Work to complete: Please go line by line through the material and copy each one containing the word "screenshot".

[[ Input records, beginning ]]

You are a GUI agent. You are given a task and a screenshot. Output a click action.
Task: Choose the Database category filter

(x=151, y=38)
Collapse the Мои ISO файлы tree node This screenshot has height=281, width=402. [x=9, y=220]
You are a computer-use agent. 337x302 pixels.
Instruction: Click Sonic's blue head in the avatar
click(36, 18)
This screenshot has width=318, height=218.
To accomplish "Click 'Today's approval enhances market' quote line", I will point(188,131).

[[ Input records, end ]]
[[ Input records, beginning ]]

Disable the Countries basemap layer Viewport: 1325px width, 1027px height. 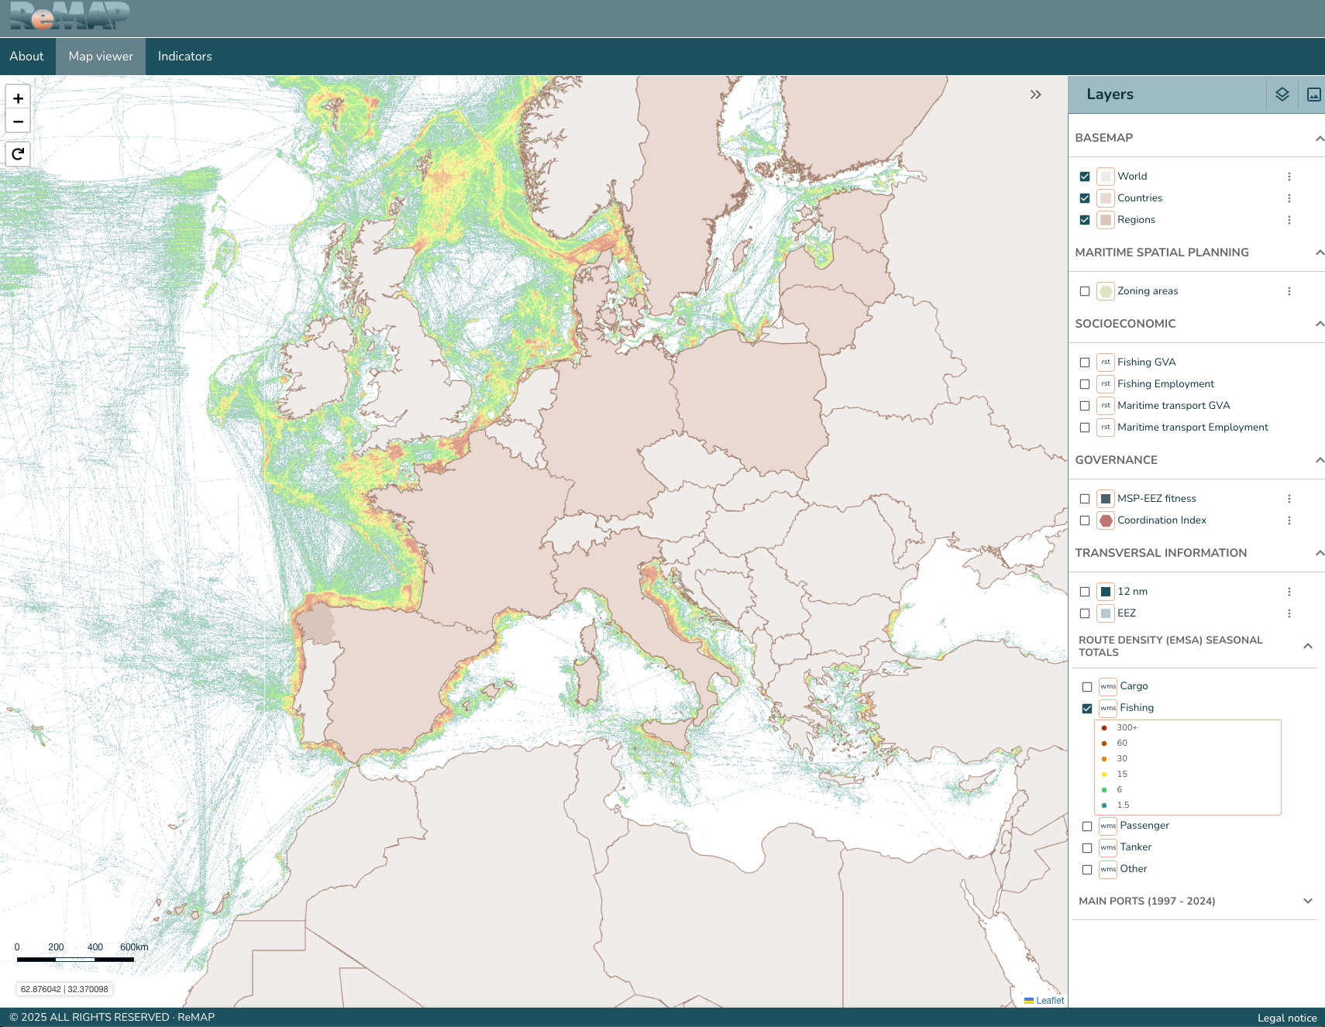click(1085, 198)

[[ Input records, end ]]
[[ Input records, beginning ]]

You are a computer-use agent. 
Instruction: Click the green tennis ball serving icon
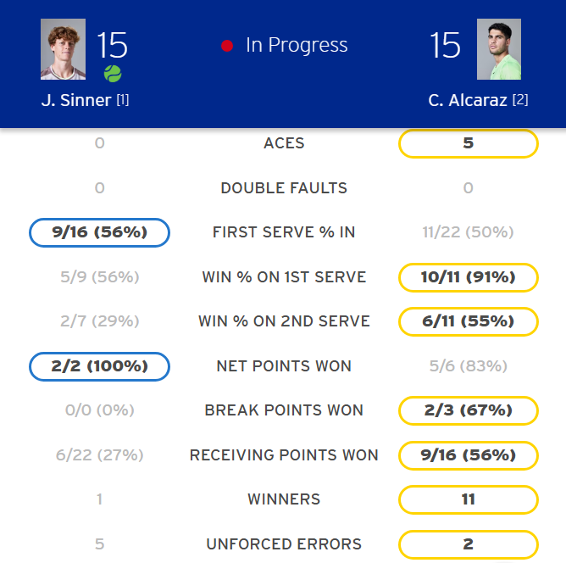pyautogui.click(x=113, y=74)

[[ Input records, end ]]

Completed exercise:
You are a GUI agent. You are given a task and a screenshot. Output a click action.
Collapse the Мои ISO файлы tree node This screenshot has height=281, width=402. [x=9, y=220]
This screenshot has width=318, height=218.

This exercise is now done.